An Israeli tourism official said he does not feel comfortable traveling to Germany because of its Nazi history. His statements come just a month after other members of the Israeli government took a trip to Germany for an annual session with their German counterparts.

Speaking to Israeli newspaper Israel Hayom, Yariv Levin said Saturday that the notion of visiting the German state makes him “uneasy.” Levin is a member of the ruling Likud party in Israel, whose members include Prime Minister Benjamin Netanyahu.

“I see great importance in the relationship between Israel and Germany,” Levin said, according to the Jerusalem Post. “Within that context, I have met with German officials more than once here in Israel. However, I do feel uneasy visiting Germany.”

Levin isn’t the only Israeli official to have shied away from official visits there. Last month, while Netanyahu and other senior government officials traveled to Germany, Transportation Minister Yisrael Katz decided to stay behind.

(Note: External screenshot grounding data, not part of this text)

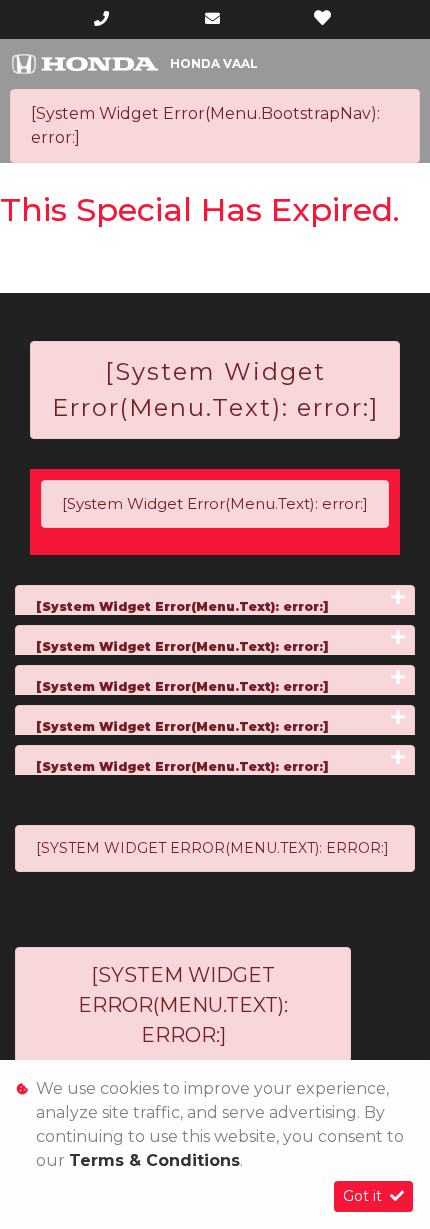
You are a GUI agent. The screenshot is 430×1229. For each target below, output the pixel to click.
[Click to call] (101, 18)
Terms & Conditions (154, 1160)
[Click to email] (212, 18)
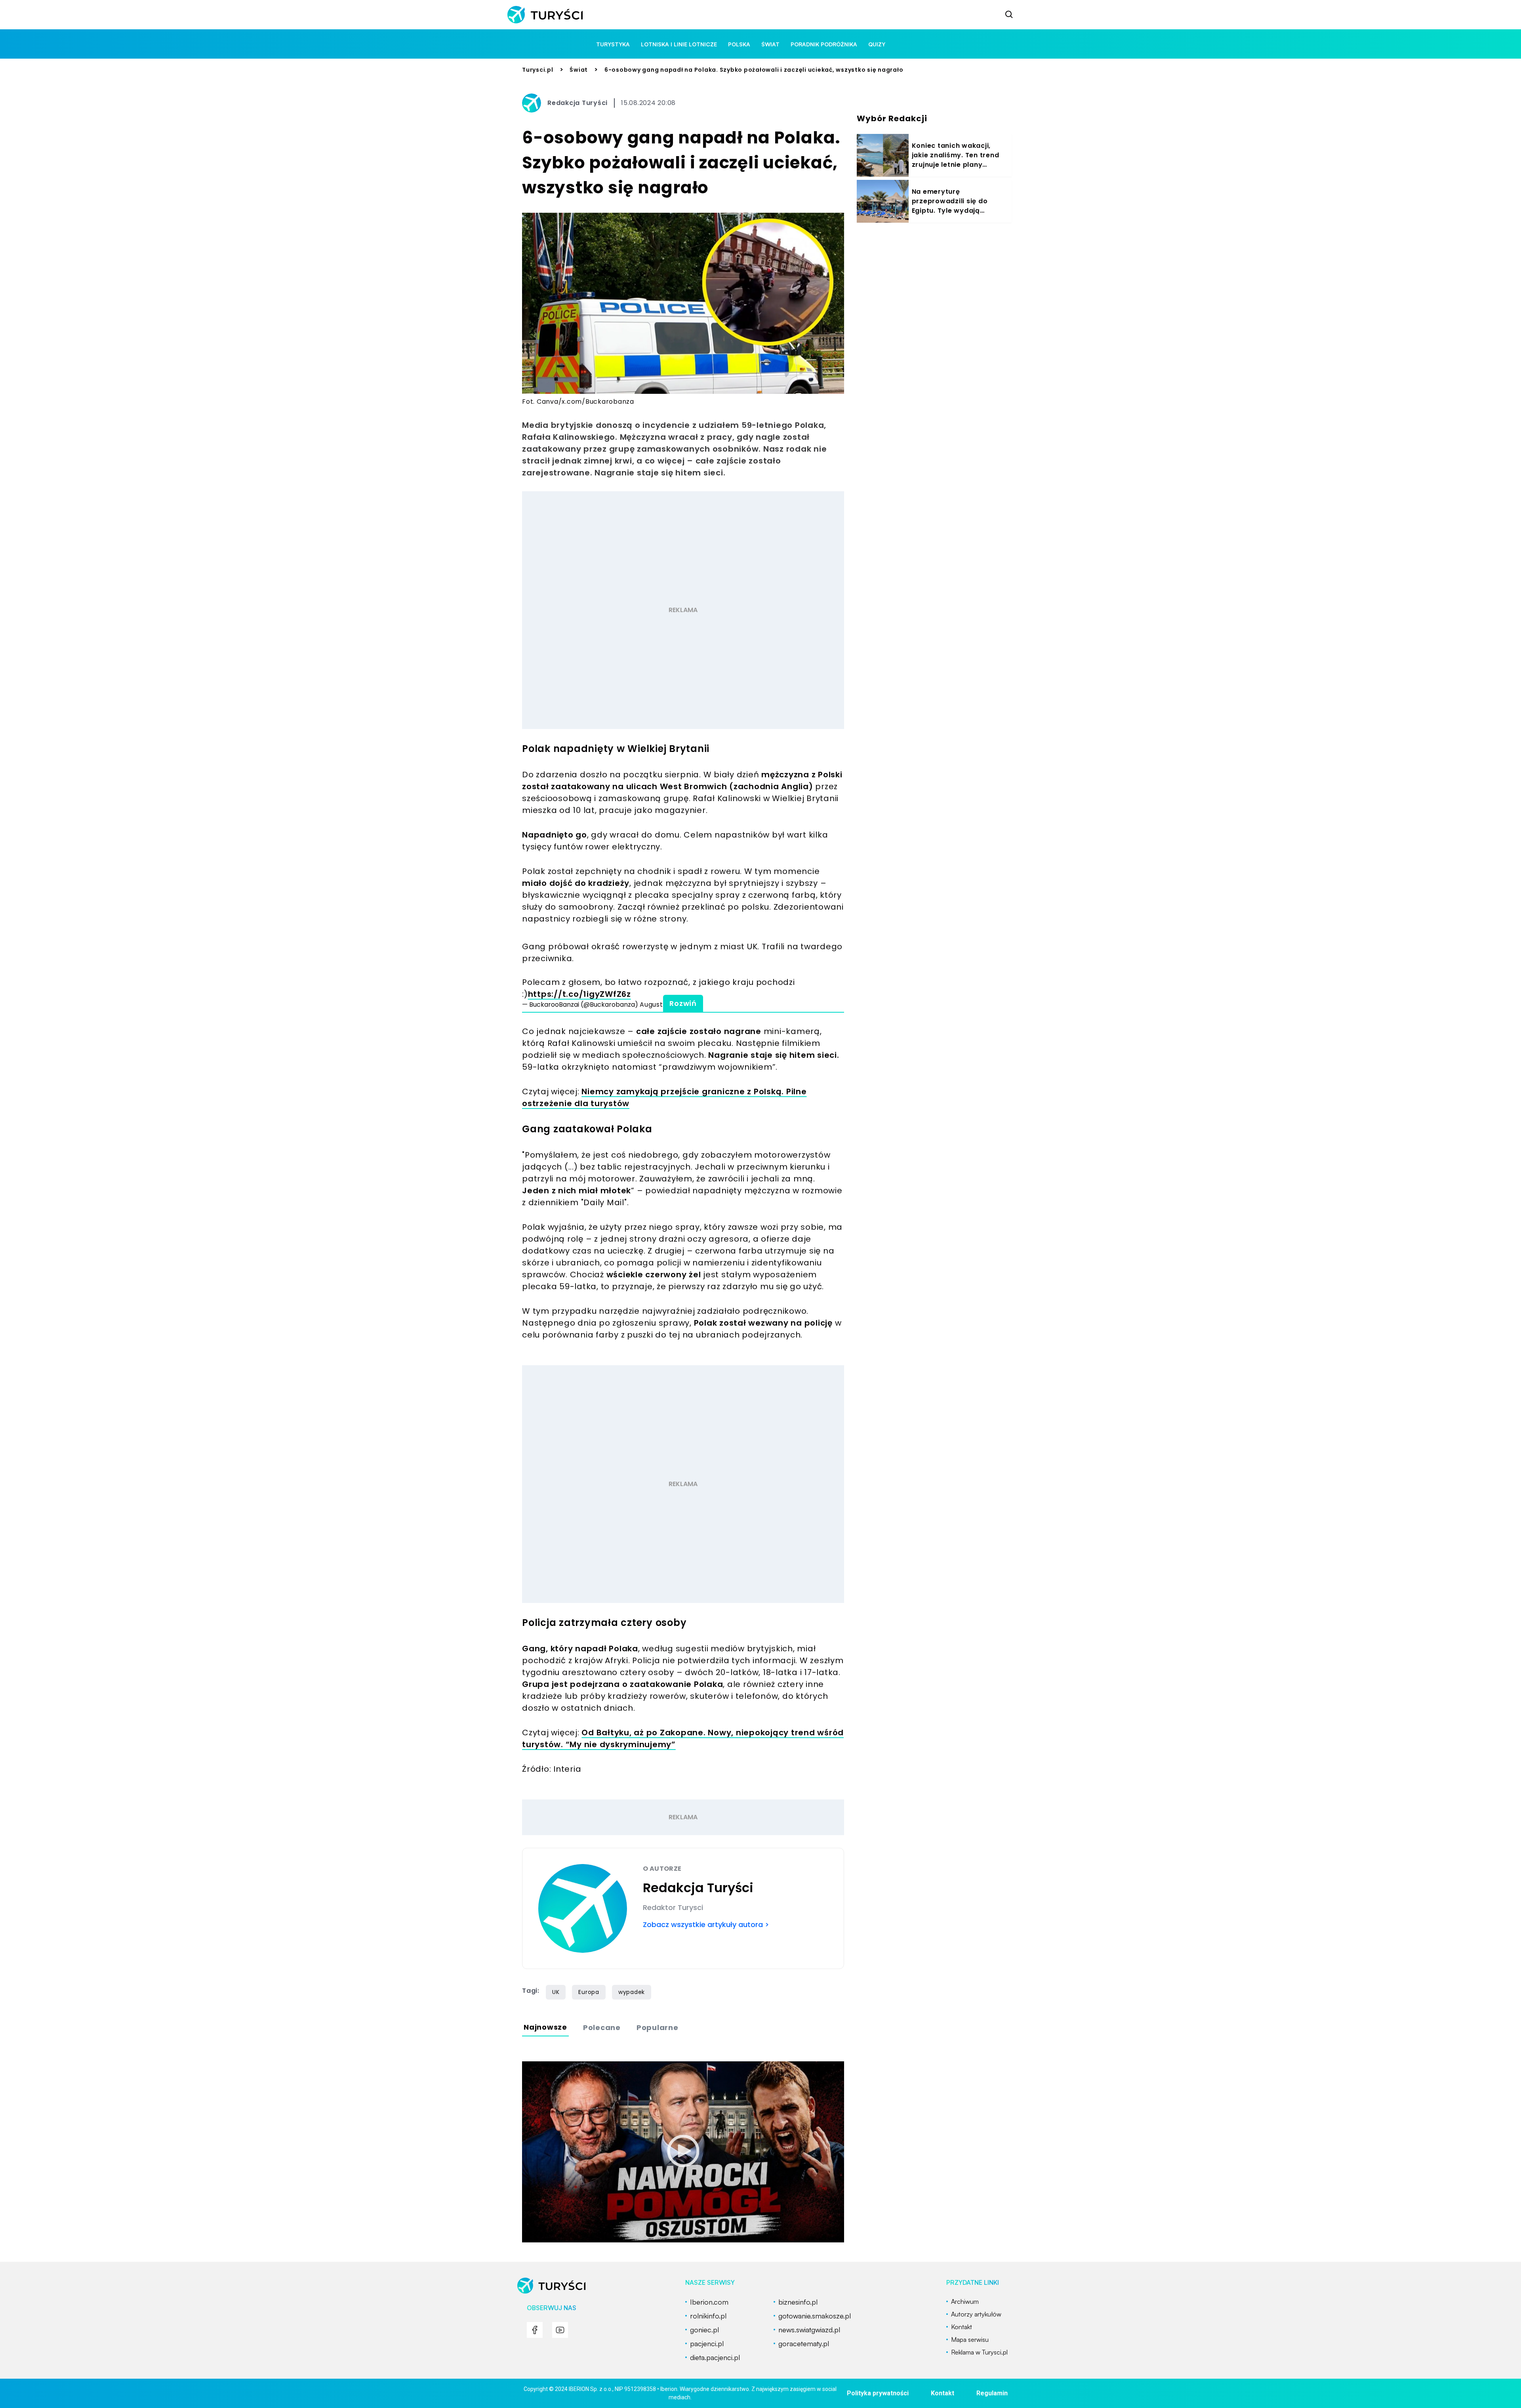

“As a son of survivors, I do not travel to Germany,” Katz said at the time. “My father escaped on a train from Budapest, and my mother was imprisoned in seven concentration camps in Germany and Poland by the time she was 15.”


Levin made his statements a day before the anti-refugee Alternative für Deutschland Party made significant gains in German regional elections, according to the Guardian. The group’s rise comes on the back of heightened tensions in Europe as a stream of asylum-seekers from Northern Africa and the Middle East has made its way into the continent.

The issue became particularly salient after the November 2015 Paris terrorist attacks, in which over 100 people were gunned down in the French capital. Many initially blamed the attack on refugees or immigrants who had entered from war-torn areas.